- [SET EXERCISE] Starting at the line that contains "You are a GUI" and stopping after the line that contains "click(x=526, y=326)", copy those rows with "GUI agent" swapped for "computer-use agent" and nothing else changed. Leave the pictures out of your answer.

- [DATASET EXTRACT]
● ● ● ●

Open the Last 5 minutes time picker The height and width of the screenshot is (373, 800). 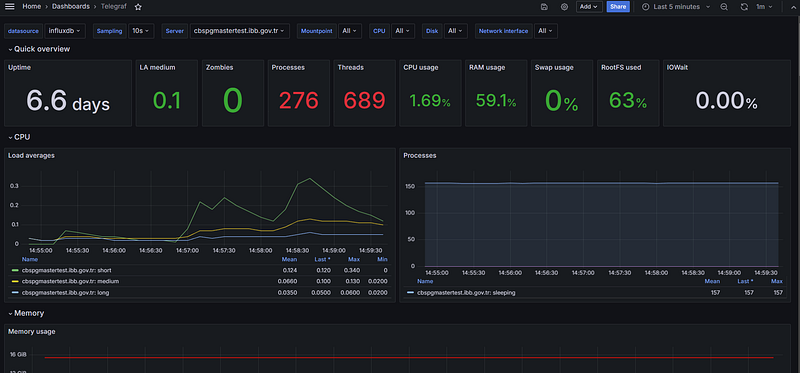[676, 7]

● ● ● ●

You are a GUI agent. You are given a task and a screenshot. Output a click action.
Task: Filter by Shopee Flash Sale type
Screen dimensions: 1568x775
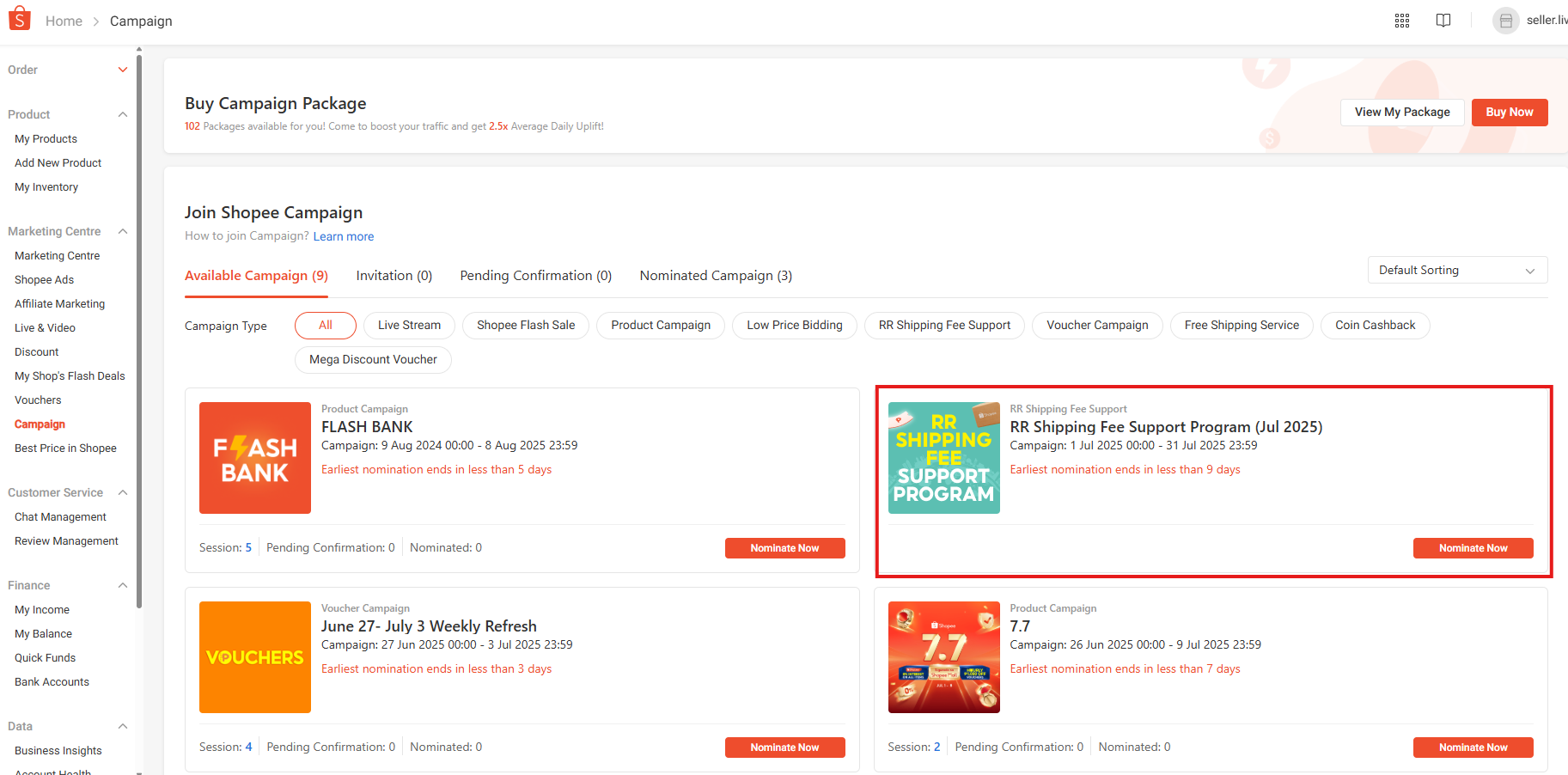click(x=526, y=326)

● ● ● ●

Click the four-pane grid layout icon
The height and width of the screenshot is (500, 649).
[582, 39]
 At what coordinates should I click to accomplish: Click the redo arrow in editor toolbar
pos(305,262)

● ● ● ●

- [COMPLETED TASK]
You are a computer-use agent. You are given a task and a screenshot. Output a click action.
Task: Filter by Shopee Flash Sale type
Screen dimensions: 1568x775
click(x=526, y=326)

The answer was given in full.